[HIVE] 源码解析SQL->MR [GroupBy]

一、数据准备

 join_d1.c1<int>join_d1.c2<string>join_d1.c3<double>join_d1.c4<string>
 1a1.1a
 2b1.2b
 3c1.3c
 4d1.4d
 2e1.5e
 3f1.6f

二、查看执行计划

Case1: select c1 from hivedemo.join_d1 where c3 > 1.2 group by c1

hive> explain select c1 from hivedemo.join_d1 where c3 > 1.2 group by c1;
OK
STAGE DEPENDENCIES:
  Stage-1 is a root stage
  Stage-0 depends on stages: Stage-1

STAGE PLANS:
  Stage: Stage-1
    Map Reduce
      Map Operator Tree:
          TableScan
            alias: join_d1
            Statistics: Num rows: 4 Data size: 50 Basic stats: COMPLETE Column stats: NONE
            Filter Operator
              predicate: (c3 > 1.2) (type: boolean)
              Statistics: Num rows: 1 Data size: 12 Basic stats: COMPLETE Column stats: NONE
              Select Operator
                expressions: c1 (type: int)

======

任务说明 —
把文档片段中以含有“Statistics: Num rows: 1”的文字开头、到“c1 (type: int)”结束的那部分一字不差地抄录下来。

提取数据 —
======

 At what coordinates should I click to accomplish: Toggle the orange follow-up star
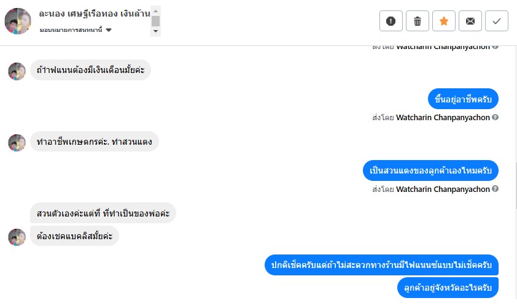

======

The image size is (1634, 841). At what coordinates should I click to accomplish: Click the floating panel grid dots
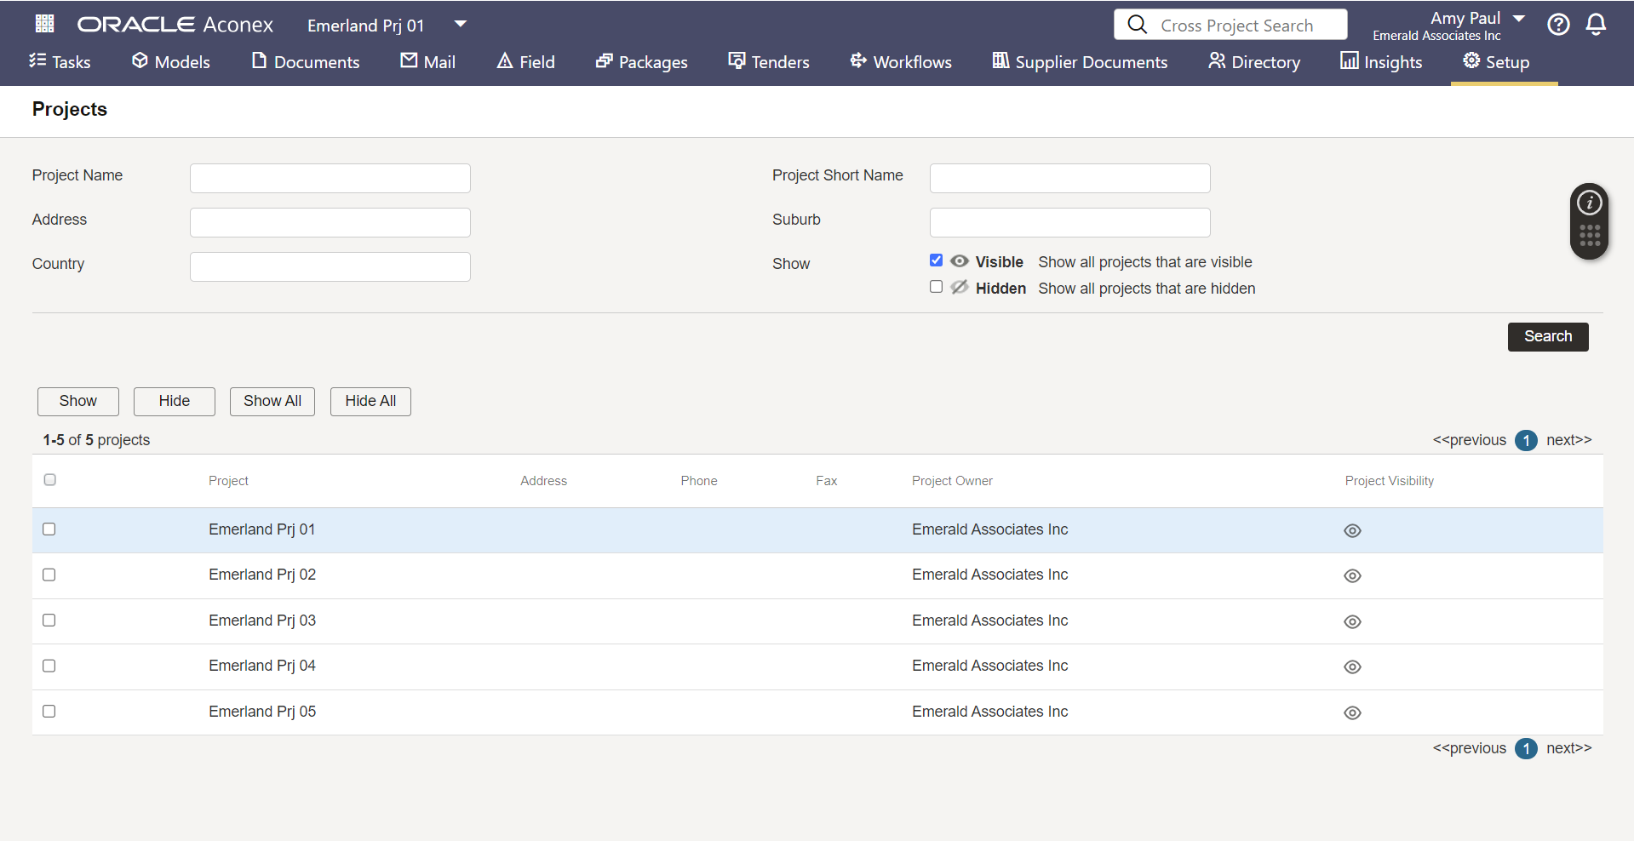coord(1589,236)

======

正确输出 —
Statistics: Num rows: 1 Data size: 12 Basic stats: COMPLETE Column stats: NONE
              Select Operator
                expressions: c1 (type: int)